Each weekday, she cycles from Calgary’s west suburbs to her downtown job in the president’s office of Bow Valley College.
But when Bergie, a married trans woman with a seven-year-old son, bikes the 200-km Ride to Conquer Cancer this weekend, she’ll be commemorating a more personal journey.
“It’s an opportunity to go out and be myself as someone who’s trans who has a spouse who’s been through cancer — and to do something I love,” says Bergie.
I met with Bergie, her spouse Beatrice Aucoin and their son Sam at Phil & Sebastian in East Village, one of their favourite haunts.
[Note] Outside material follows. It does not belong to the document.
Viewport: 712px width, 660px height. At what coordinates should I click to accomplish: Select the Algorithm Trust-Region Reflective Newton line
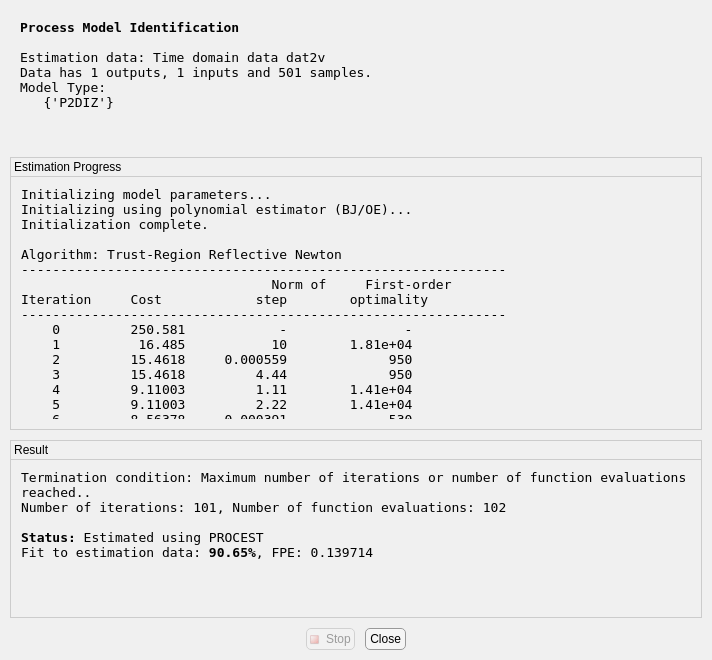tap(181, 255)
It beats the Tom Baker Cancer Centre, where the family has spent countless days since Aucoin was diagnosed with stage 0 breast cancer in late 2014.
At the time, Bergie was exploring her gender identity. “Beatrice knew that I was starting to entertain the question: am I trans?” says Bergie.
Bergie, who was designated male at birth, had grown out her hair and started wearing women’s clothing as she paid attention to the tension within.
Now Aucoin, who long identified as queer, faced questions of her own about her appearance.
She chose a double mastectomy with reconstruction. “I just wanted this to be done and gone,” says Aucoin. “[Bergie’s] support was completely unqualified.”
As they discussed it with the surgeon, Bergie was struck by how natural the conversation felt. “It was entirely about, well, how do you want your body to look?” recalls Bergie.
That night, with both of them feeling upbeat, Bergie came out to Aucoin: “I am trans.” They held each other and cried.
“I wasn’t sure what it meant for our relationship, but I knew I wanted to support her in the same way she had supported me,” says Aucoin. “I love her as she is.”
After surgery, their road took a hard turn. Aucoin’s diagnosis was incorrect. Her disease was more advanced: stage 3a. Surgery wasn’t enough.
Aucoin entered a painful world of chemo, radiation and drug treatments that lasted 18 months.
As Bergie took care of Aucoin, she continued the difficult process of coming out, first to family, then friends and colleagues. “We’ve found so much support,” Bergie says.
“The timing of it is really great,” Bergie says. “We’re now on the other side of Beatrice’s cancer treatment.”
Bergie is jazzed about riding with a community that shares a common experience, while feeling good about where her own family has arrived.
“For us, it became something profound,” says Bergie. “What I see now is how resilient people and families can be when they’re tested.”